FAQ: Data Science Bootcamps

For the past two years, I’ve been mentoring aspiring data scientists through Springboard’s Data Science Career Track Prep course. I myself graduated from Springboard’s Career Track program back in 2017, so I know firsthand how intimidating it can be to try and rebrand yourself as a data scientist without a traditional degree.

I’ve noticed my mentees often have the same questions as their peers concerning the data science industry and the bootcamp track they’ve chosen. I’m compiling a list of these FAQ’s for all aspiring data scientists who are considering a bootcamp or just want my take on breaking into this field.

What advice do you have about searching for my first job?

I highly recommend that your first job as a data scientist (or data analyst) is at an organization large enough to already have a data team in place. You’ll need a mentor—either informally attached or formally assigned—in those first few years, and that sexy itty-bitty start-up you found on AngelList isn’t going to provide that to you.

I also advise that you read the job descriptions very closely. The title of “data scientist” can carry some prestige so companies will slap it on roles that aren’t actually responsible for any real data science.

Even if you think the job description outlines the kind of role you’re interested in, ask lots of probing questions in the interview around the day-to-day responsibilities of the job and the structure of the team. You need to understand what you’re agreeing to.

Some suggested questions:

    • What do you expect someone in this role to achieve in the first 30 days? The first 90?

    • What attributes do you think are necessary for someone to be successful in this role?

    • How do you measure this role’s impact on the organization?

    • How large is the team and what is the seniority level of the team members?

    • Is your codebase in R or Python?

Don’t be afraid to really dig deep in these conversations. Companies appreciate candidates who ask thoughtful questions about the role, and demonstrating that you’re a results-oriented go-getter will separate you from the pack.

What’s the work/life balance like for data scientists?

I think I can speak for most data scientists here when I say work/life balance is pretty good. Of course, situations can vary.

But I believe data scientists occupy a sweet spot in the tech industry for two reasons:

    1. We don’t usually own production code. This means that, unlike software engineers, we aren’t on call to fix an issue at 2 am.

    2. Our projects tend to be long-term and more research-oriented so stakeholders typically don’t expect results within a few days. There are definitely exceptions to this but at the very least, working on a tight deadline is not the norm.

That being said, occasionally I do work on the weekends due to a long-running data munging job or model training. But those decisions are entirely my own, and overall I think the data scientist role is pretty cushy.

Besides Python, what skills should I focus on acquiring?

Contrary to what a lot of the internet would have you believe, I really don’t think there’s a standard skillset for data scientists outside of basic programming and statistics.

In reality, data scientists exist along a spectrum.

..........

Given problem
Reproduce the bootcamp FAQ word for word, from "I’ve noticed my" up to and including "that to you.".

Dataset excerpt
..........

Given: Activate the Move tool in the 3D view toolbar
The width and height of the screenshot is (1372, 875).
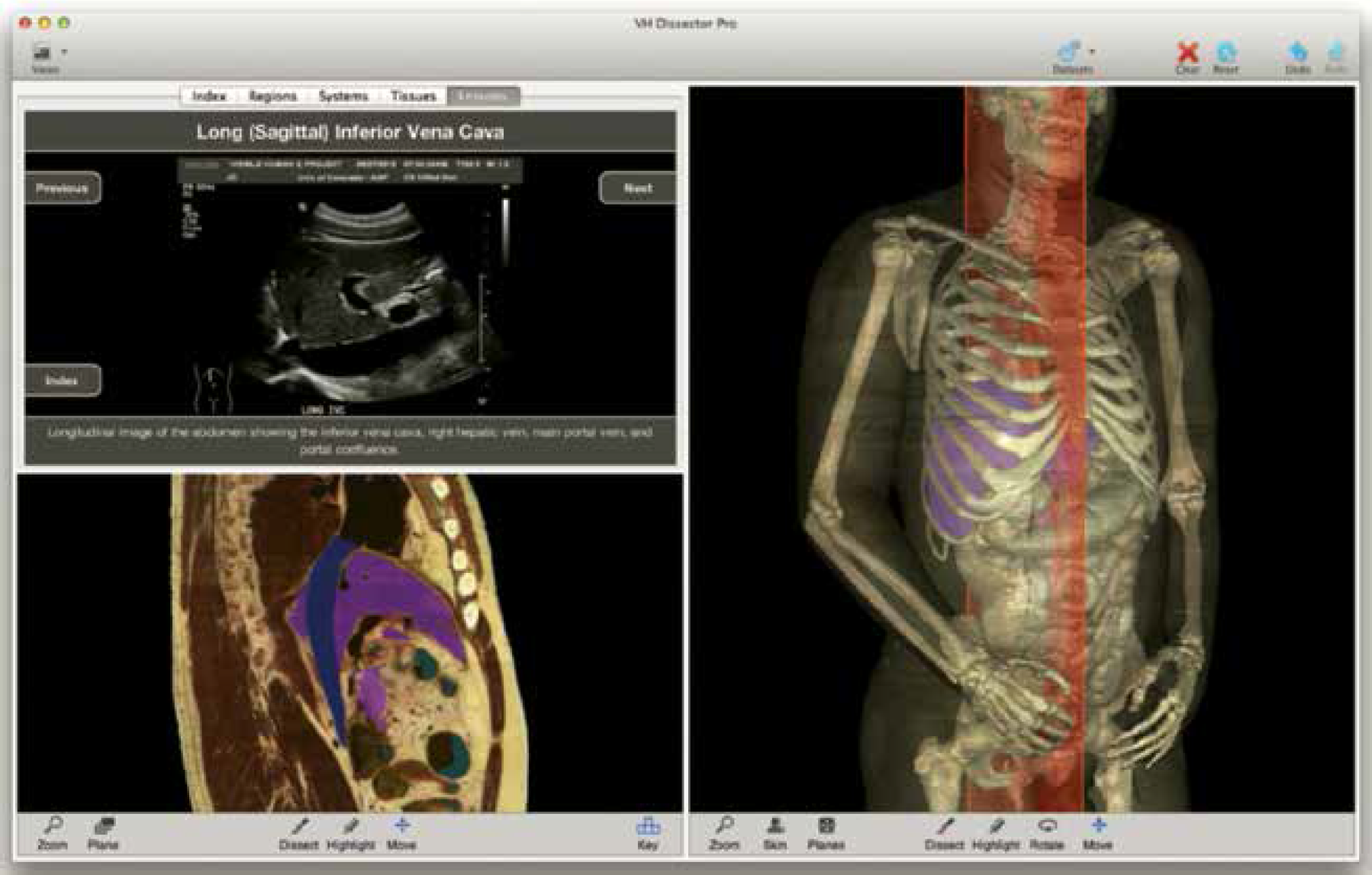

..........

Output of the task
I’ve noticed my mentees often have the same questions as their peers concerning the data science industry and the bootcamp track they’ve chosen. I’m compiling a list of these FAQ’s for all aspiring data scientists who are considering a bootcamp or just want my take on breaking into this field.

What advice do you have about searching for my first job?

I highly recommend that your first job as a data scientist (or data analyst) is at an organization large enough to already have a data team in place. You’ll need a mentor—either informally attached or formally assigned—in those first few years, and that sexy itty-bitty start-up you found on AngelList isn’t going to provide that to you.